Oz (Chase Williamson) is a quiet nerd who loves his job as a technician in a video arcade. Essentially, he's responsible for repairing and restoring old arcade games - and is working on a particularly mysterious acquisition one afternoon when his kindly boss Jerry (Lyle Kanouse) shows pretty customer Tess (Fabianne Therese) around the store. Oz is so absorbed in his work that he doesn't even notice her beauty.
He does, however, sit up and pay attention later that evening when Jerry tells him that business is bad and the arcade will have to shut in a month's time. Jerry promises to give his loyal employee fifty percent of whatever he sells his business for, and advises Oz to go out and get drunk while the bad news sinks in.
Oz dutifully takes himself to his local bar and begins drowning his sorrows. Tess appears beside him at the bar and immediately recognises him from earlier; a conversation strikes up, and she suggests they meet for lunch one day soon. Finding Tess to be attractive, witty and quirky, Oz soon accepts her invitation.
In the meantime, Jerry is working after hours alone in the arcade when he's visited by a curious figure (John Dinan). Things don't end well for Jerry and he's not seen again - though Oz is unconcerned as the last thing his boss told him was that he had to go away on business for a fortnight, and Oz was in charge of the store.
Oz meets with Tess for lunch a few days later and she is everything he could hope for: smart, pretty, funny, obsessed with video games and even has an elaborate plan in place, should she ever get caught short in a zombie apocalypse. This may be the coolest geek screen coupling since TRUE ROMANCE brought Alabama into Clarence's life.
There's just one problem. That pesky arcade console which Oz was toiling on at the film's start. There's something ominous about it which draws people towards it. The first time Oz attempts to play it, he suffers from violent hallucinations of liquidised flesh and dissolving limbs, before vomiting. When Tess shows an interest in plugging the machine in and playing it herself, he warns her away.
But how long can she - or he, for that matter - resist the allure of this enigmatic game just waiting to be played? Can Oz crack the sequence break (technical jargon which is explained in the movie) required to beat the game? And what does the mystery man (who looks like he's a cousin of HOME ALONE'S Marv), who previously delivered a sour fate to Jerry, have to do with all of this?
As Oz becomes more and more drawn towards the mystery machine, the lines between reality and fantasy become increasingly blurred. Flowery dialogue like "On the other side, there's time enough for it all ... because there is no time ... and in the infinite, all things are no just possible ... they're inevitable" adds to the surrealism.
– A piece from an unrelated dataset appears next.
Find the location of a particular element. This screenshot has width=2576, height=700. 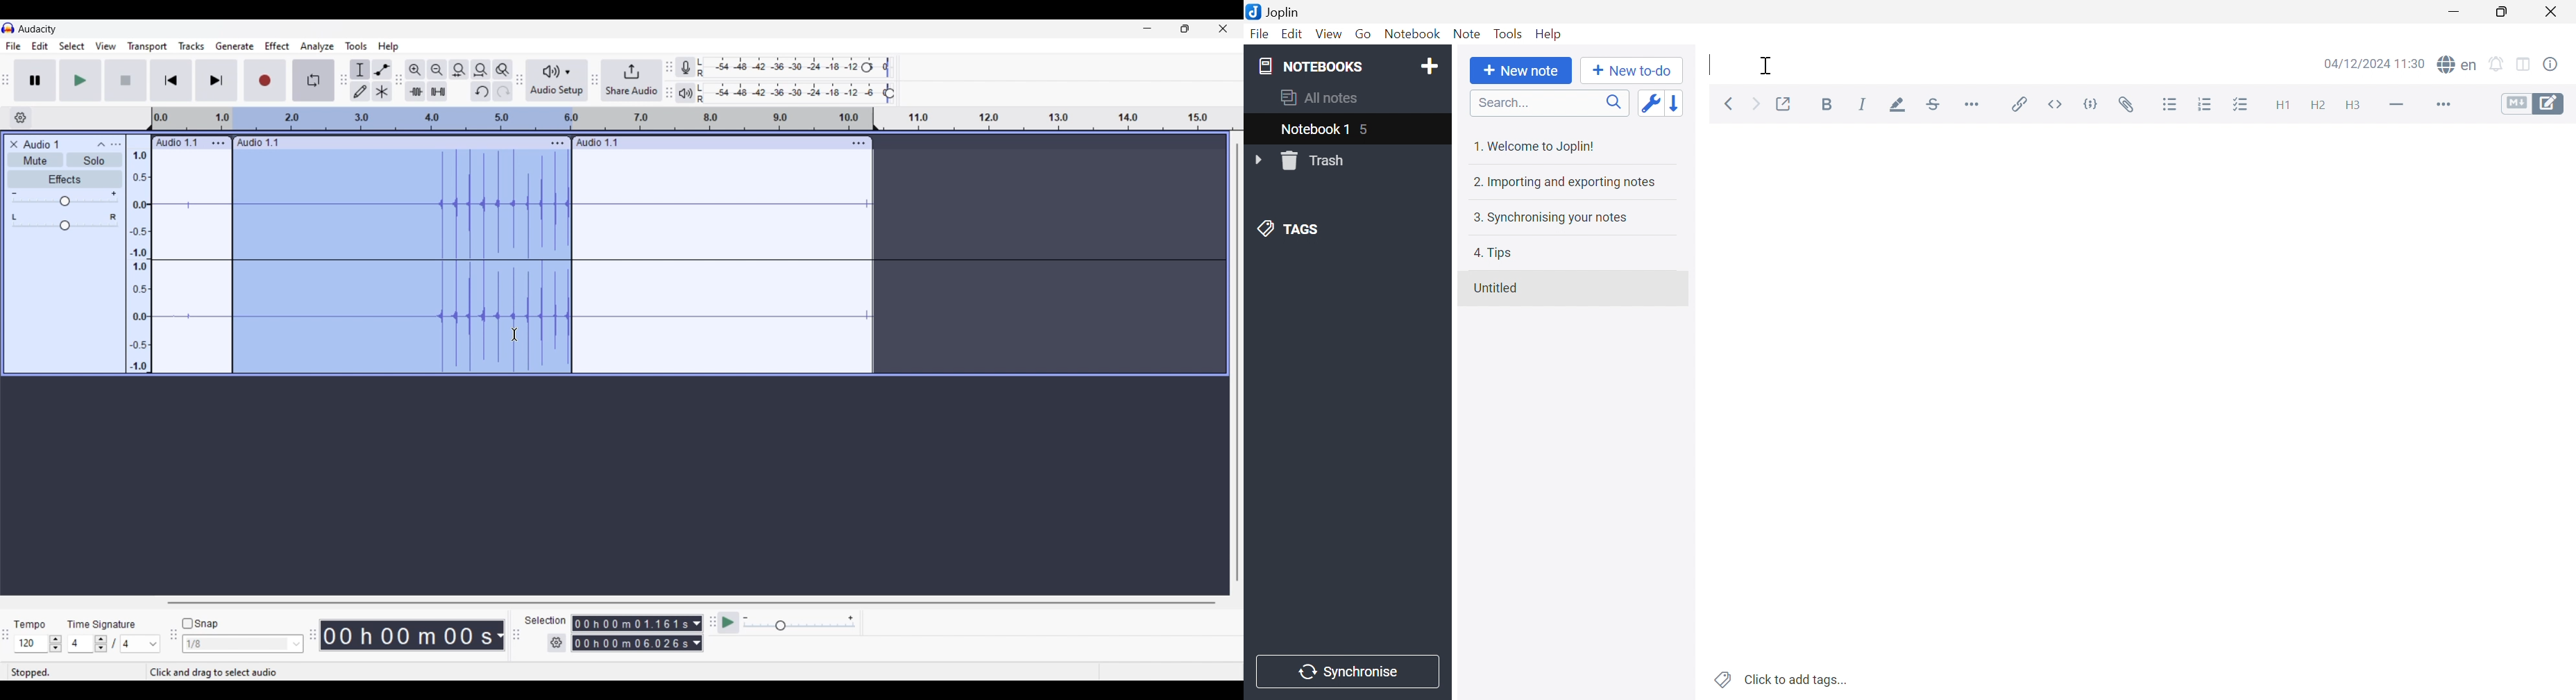

inline code is located at coordinates (2056, 104).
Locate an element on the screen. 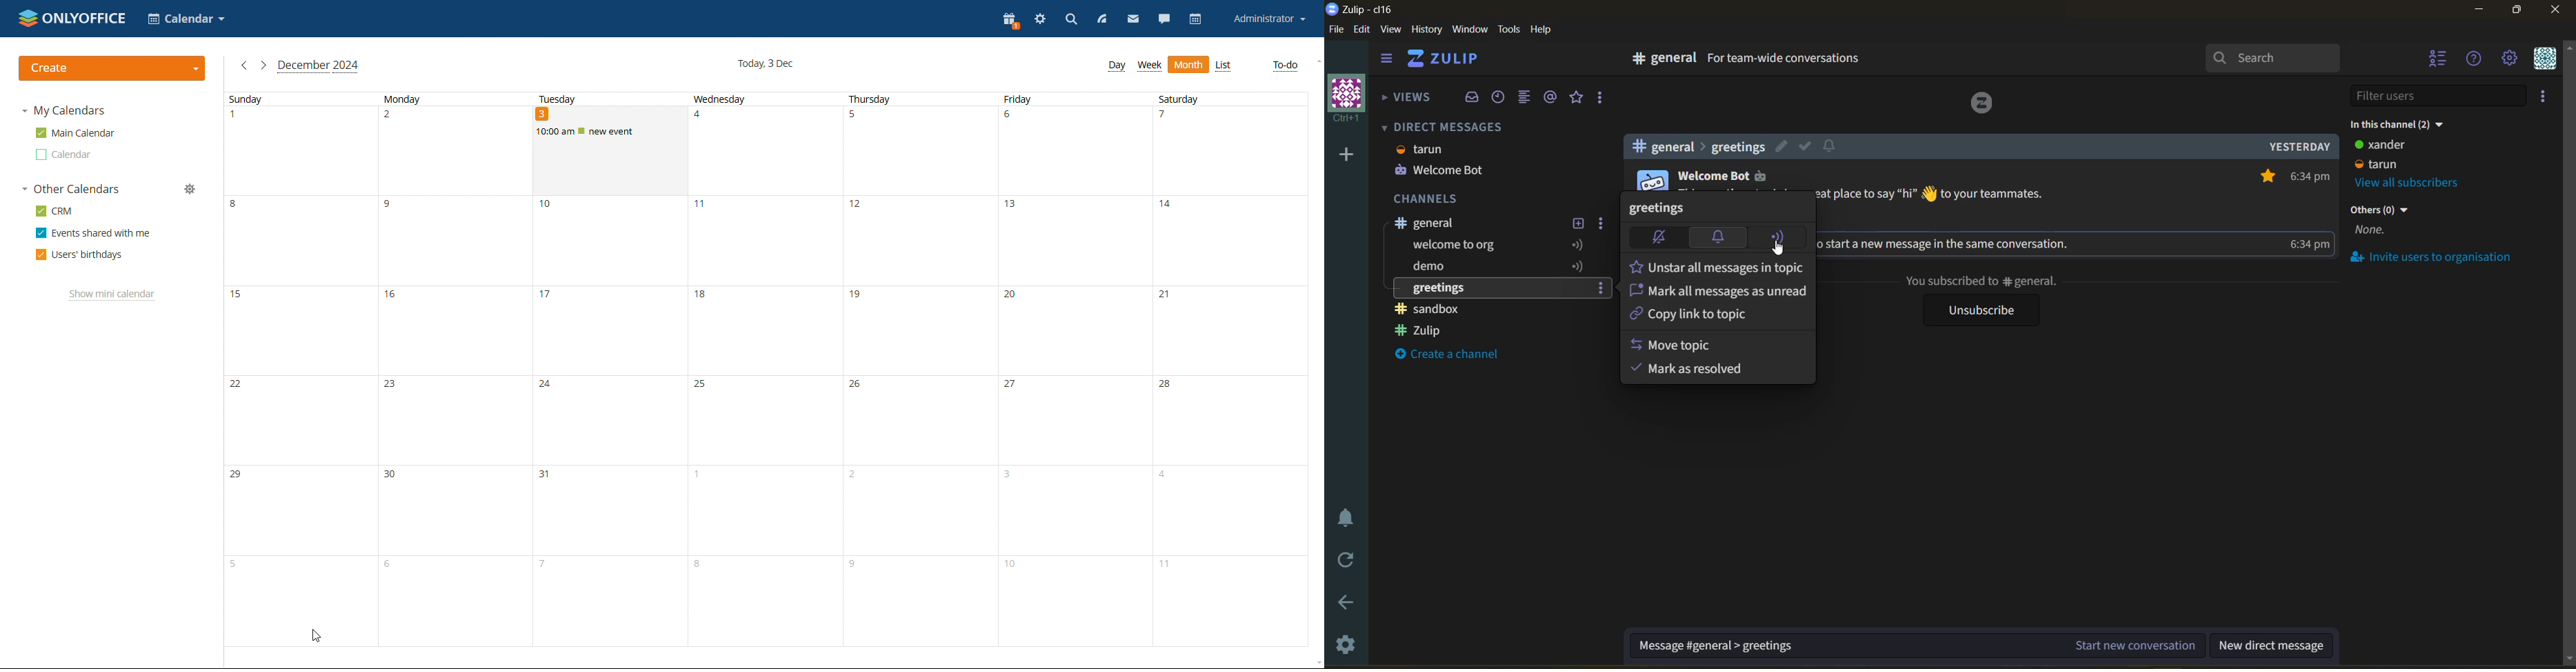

SEQUENCE BREAK is a hugely ambitious low budget effort from writer-director Graham Skipper. Merging elements of sci-fi, romance, drama, horror and surrealist cinema, it's not going to be an easy sell - which in itself is something I admire. While watching, titles that sprang to mind included fare such as VIDEODROME, JACOB'S LADDER, ALTERED STATES and BEYOND THE BLACK RAINBOW. While SEQUENCE BREAK isn't necessarily a close resemblance to any of these, it's certainly pitched in that same dark marriage of bleak reality and warped alternate perspective with which each film is inflected. While we're at it, we may as well nod towards J-Horror treats such as RING and ONE MISSED CALL too, where inanimate electrical devices were also used as sources of terror.
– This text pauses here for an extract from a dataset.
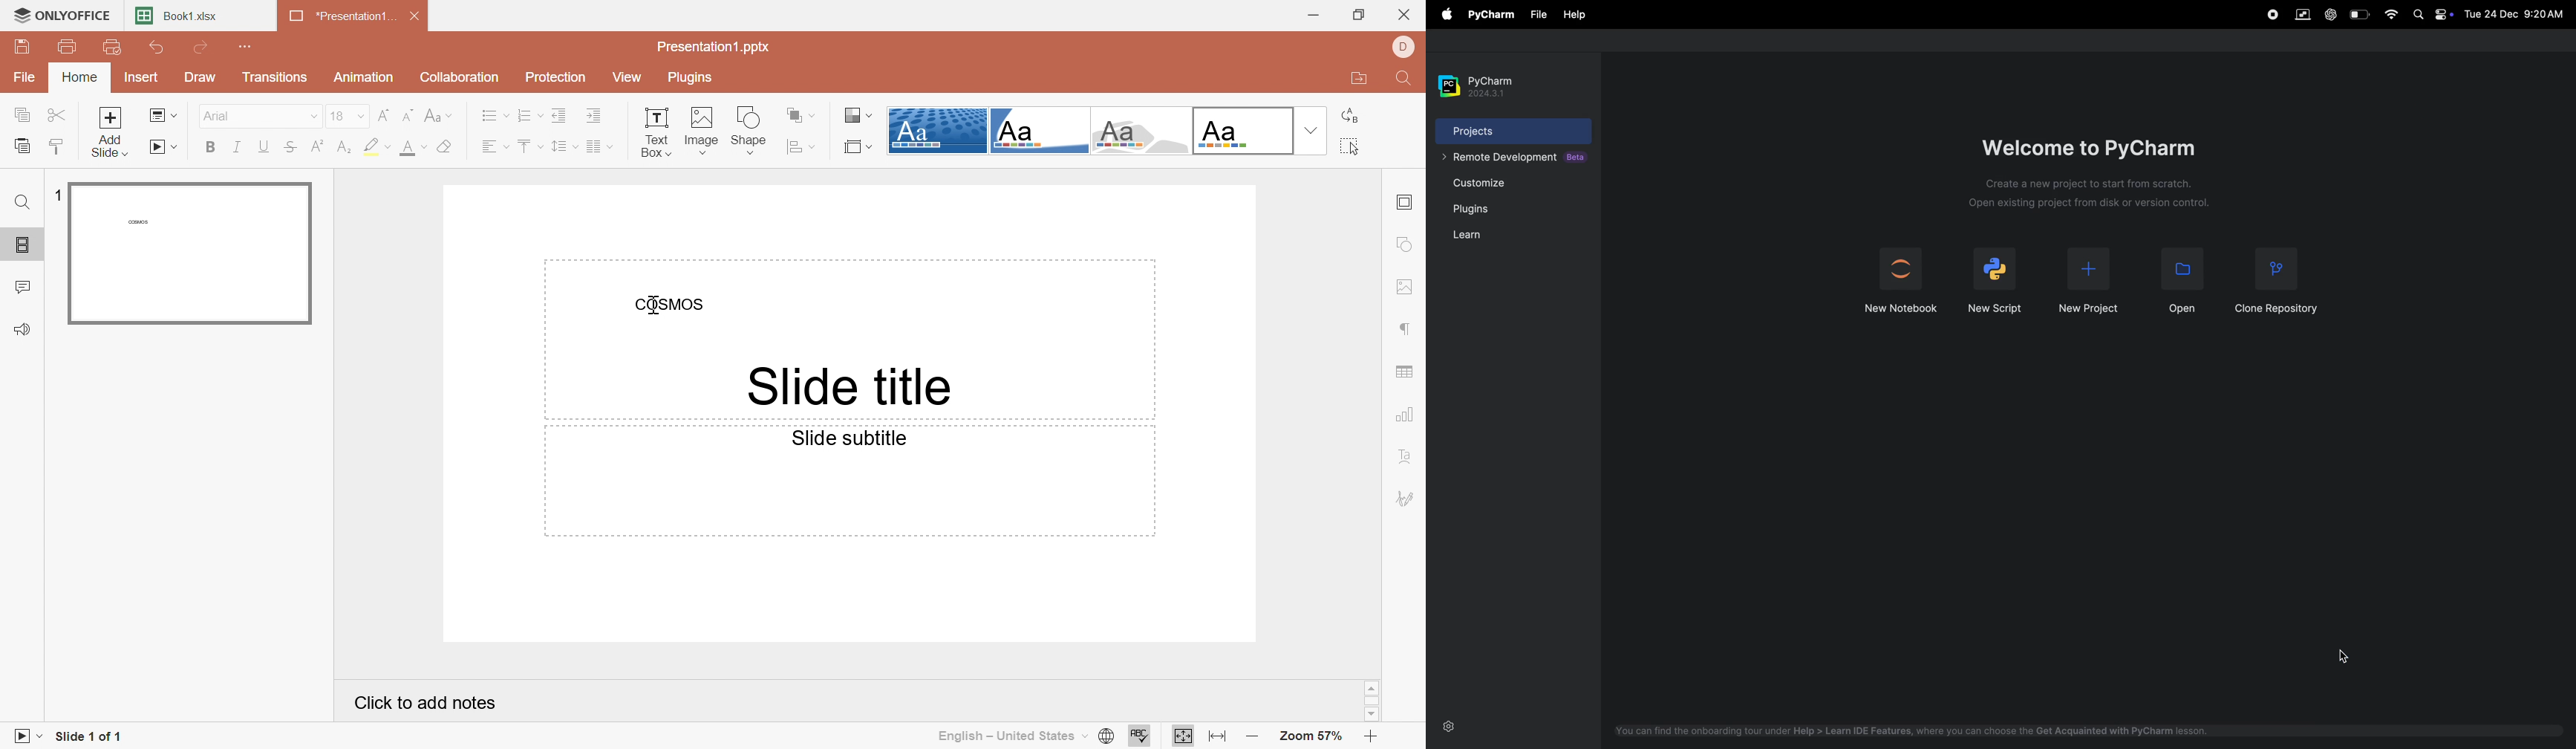 This screenshot has height=756, width=2576. Describe the element at coordinates (1404, 369) in the screenshot. I see `Table settings` at that location.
And, to its credit, SEQUENCE BREAK is largely successful in its efforts. The cast are uniformly strong; the leads create a likeable, believable romance which helps us root for their well-being as the ante gradually ups; Skipper's pace is relaxed in an assured way, allowing for atmosphere to ooze from almost every scene; the balance of retro-styling (the video arcade machines, dated worktop computer monitors, Van Hughes's beautiful 80s-esque synth score a la Howard Shore) and impressively creative modern FX work is established and maintained really well.
Brian Sowell's cinematography, DeAnne Millais's production design and Aaron Francis's art direction also deserve special mentions for their combined efforts at triumphing over budgetary restrictions. A minimalistic visual style just adds to the nightmarish tone as events escalate, stark sets being swathed in black as psychedelic rushes of colour paint over character's faces to create simple but striking images.
The arty approach to genre fare may alienate some viewers, as may the strange route this film takes: things get weirder and weirder, before pulling in for a not-too-unexpected time-loop coda. But to dismiss it would be to miss out on an intriguing film which strives to be a little more than your run-of-the-mill sci-fi/horror hybrid.
The film is being released on UK DVD by Matchbox films. We were sent an online screener for review purposes.
Presented uncut and in its original 2.35:1 ratio (16x9 enhanced), SEQUENCE BREAK benefitted from a strong visual representation. Colours were suitably muted during the more austere moments, while they became vibrant for the film's many outlandish scenes of surreal body horror. Images were sharp and clean throughout with no compression noise to speak of.
Likewise, the English 2.0 audio track on offer was clean and clear throughout.
Recommended for Cronenberg fans and adventurous fans of sci-fi/horror.